_HOW TO COMPLETE THIS TASK_:
Retype the complete listing exactly as it appears.
-- DATA PROVIDED follows --
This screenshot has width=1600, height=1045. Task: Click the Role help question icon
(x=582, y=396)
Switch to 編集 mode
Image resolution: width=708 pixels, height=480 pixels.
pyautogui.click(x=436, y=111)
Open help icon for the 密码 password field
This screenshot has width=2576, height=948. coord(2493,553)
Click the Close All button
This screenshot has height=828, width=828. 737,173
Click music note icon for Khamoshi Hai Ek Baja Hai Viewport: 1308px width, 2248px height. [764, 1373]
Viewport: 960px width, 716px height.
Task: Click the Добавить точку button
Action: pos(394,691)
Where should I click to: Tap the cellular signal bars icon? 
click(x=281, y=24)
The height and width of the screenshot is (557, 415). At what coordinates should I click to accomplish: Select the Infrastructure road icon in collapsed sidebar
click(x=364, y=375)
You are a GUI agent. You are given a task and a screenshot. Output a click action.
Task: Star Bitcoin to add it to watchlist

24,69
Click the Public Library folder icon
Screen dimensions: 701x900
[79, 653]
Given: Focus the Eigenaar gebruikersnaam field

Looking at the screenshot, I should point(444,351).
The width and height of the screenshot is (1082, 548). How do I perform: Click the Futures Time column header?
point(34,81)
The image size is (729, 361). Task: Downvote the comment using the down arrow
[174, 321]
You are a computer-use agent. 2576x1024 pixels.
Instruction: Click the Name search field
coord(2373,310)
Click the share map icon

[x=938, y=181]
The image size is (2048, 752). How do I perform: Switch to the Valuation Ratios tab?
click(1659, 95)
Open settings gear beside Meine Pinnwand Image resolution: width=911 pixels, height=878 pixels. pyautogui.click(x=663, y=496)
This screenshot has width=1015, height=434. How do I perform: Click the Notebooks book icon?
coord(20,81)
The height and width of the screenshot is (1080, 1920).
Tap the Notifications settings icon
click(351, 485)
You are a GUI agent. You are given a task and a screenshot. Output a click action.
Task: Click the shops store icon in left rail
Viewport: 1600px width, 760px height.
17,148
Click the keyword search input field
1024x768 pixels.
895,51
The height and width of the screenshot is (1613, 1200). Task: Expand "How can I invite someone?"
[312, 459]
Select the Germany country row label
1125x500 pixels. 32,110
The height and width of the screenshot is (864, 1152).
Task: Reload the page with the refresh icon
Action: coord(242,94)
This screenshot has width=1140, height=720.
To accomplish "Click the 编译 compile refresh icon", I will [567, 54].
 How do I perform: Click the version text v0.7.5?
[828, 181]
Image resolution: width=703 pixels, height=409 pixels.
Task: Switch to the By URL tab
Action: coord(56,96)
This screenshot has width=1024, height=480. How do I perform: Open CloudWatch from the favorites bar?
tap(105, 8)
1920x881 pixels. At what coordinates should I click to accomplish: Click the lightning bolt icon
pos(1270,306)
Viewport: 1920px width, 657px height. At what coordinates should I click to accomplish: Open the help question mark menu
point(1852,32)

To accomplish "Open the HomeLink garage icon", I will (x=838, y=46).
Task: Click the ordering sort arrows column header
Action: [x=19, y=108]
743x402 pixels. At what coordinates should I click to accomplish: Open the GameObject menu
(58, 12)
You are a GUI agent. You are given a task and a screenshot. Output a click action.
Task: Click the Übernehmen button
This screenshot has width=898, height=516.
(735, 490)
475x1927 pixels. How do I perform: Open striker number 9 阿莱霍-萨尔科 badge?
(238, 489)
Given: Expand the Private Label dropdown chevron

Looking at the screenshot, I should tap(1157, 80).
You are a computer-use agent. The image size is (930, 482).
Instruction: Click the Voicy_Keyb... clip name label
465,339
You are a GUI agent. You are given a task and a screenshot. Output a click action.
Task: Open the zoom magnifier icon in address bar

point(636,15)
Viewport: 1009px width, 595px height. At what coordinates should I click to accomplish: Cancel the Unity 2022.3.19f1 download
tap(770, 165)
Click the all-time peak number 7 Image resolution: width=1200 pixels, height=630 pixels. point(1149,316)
-- DATA PROVIDED concluded --
_YOUR RESPONSE_:
This screenshot has width=1600, height=1045. Task: Click the Role help question icon
(x=582, y=396)
Switch to 編集 mode
Image resolution: width=708 pixels, height=480 pixels.
pyautogui.click(x=436, y=111)
Open help icon for the 密码 password field
This screenshot has width=2576, height=948. coord(2493,553)
Click the Close All button
This screenshot has height=828, width=828. 737,173
Click music note icon for Khamoshi Hai Ek Baja Hai Viewport: 1308px width, 2248px height. [764, 1373]
Viewport: 960px width, 716px height.
Task: Click the Добавить точку button
Action: pos(394,691)
Where should I click to: Tap the cellular signal bars icon? 
click(x=281, y=24)
The height and width of the screenshot is (557, 415). At what coordinates should I click to accomplish: Select the Infrastructure road icon in collapsed sidebar
click(x=364, y=375)
You are a GUI agent. You are given a task and a screenshot. Output a click action.
Task: Star Bitcoin to add it to watchlist

24,69
Click the Public Library folder icon
Screen dimensions: 701x900
[79, 653]
Given: Focus the Eigenaar gebruikersnaam field

Looking at the screenshot, I should point(444,351).
The width and height of the screenshot is (1082, 548). How do I perform: Click the Futures Time column header?
point(34,81)
The image size is (729, 361). Task: Downvote the comment using the down arrow
[174, 321]
You are a computer-use agent. 2576x1024 pixels.
Instruction: Click the Name search field
coord(2373,310)
Click the share map icon

[x=938, y=181]
The image size is (2048, 752). How do I perform: Switch to the Valuation Ratios tab?
click(1659, 95)
Open settings gear beside Meine Pinnwand Image resolution: width=911 pixels, height=878 pixels. pyautogui.click(x=663, y=496)
This screenshot has width=1015, height=434. How do I perform: Click the Notebooks book icon?
coord(20,81)
The height and width of the screenshot is (1080, 1920).
Tap the Notifications settings icon
click(351, 485)
You are a GUI agent. You are given a task and a screenshot. Output a click action.
Task: Click the shops store icon in left rail
Viewport: 1600px width, 760px height.
17,148
Click the keyword search input field
1024x768 pixels.
895,51
The height and width of the screenshot is (1613, 1200). Task: Expand "How can I invite someone?"
[312, 459]
Select the Germany country row label
1125x500 pixels. 32,110
The height and width of the screenshot is (864, 1152).
Task: Reload the page with the refresh icon
Action: coord(242,94)
This screenshot has width=1140, height=720.
To accomplish "Click the 编译 compile refresh icon", I will [567, 54].
 How do I perform: Click the version text v0.7.5?
[828, 181]
Image resolution: width=703 pixels, height=409 pixels.
Task: Switch to the By URL tab
Action: coord(56,96)
This screenshot has width=1024, height=480. How do I perform: Open CloudWatch from the favorites bar?
tap(105, 8)
1920x881 pixels. At what coordinates should I click to accomplish: Click the lightning bolt icon
pos(1270,306)
Viewport: 1920px width, 657px height. At what coordinates should I click to accomplish: Open the help question mark menu
point(1852,32)

To accomplish "Open the HomeLink garage icon", I will (x=838, y=46).
Task: Click the ordering sort arrows column header
Action: [x=19, y=108]
743x402 pixels. At what coordinates should I click to accomplish: Open the GameObject menu
(58, 12)
You are a GUI agent. You are given a task and a screenshot. Output a click action.
Task: Click the Übernehmen button
This screenshot has width=898, height=516.
(735, 490)
475x1927 pixels. How do I perform: Open striker number 9 阿莱霍-萨尔科 badge?
(238, 489)
Given: Expand the Private Label dropdown chevron

Looking at the screenshot, I should tap(1157, 80).
You are a computer-use agent. The image size is (930, 482).
Instruction: Click the Voicy_Keyb... clip name label
465,339
You are a GUI agent. You are given a task and a screenshot. Output a click action.
Task: Open the zoom magnifier icon in address bar

point(636,15)
Viewport: 1009px width, 595px height. At what coordinates should I click to accomplish: Cancel the Unity 2022.3.19f1 download
tap(770, 165)
Click the all-time peak number 7 Image resolution: width=1200 pixels, height=630 pixels. point(1149,316)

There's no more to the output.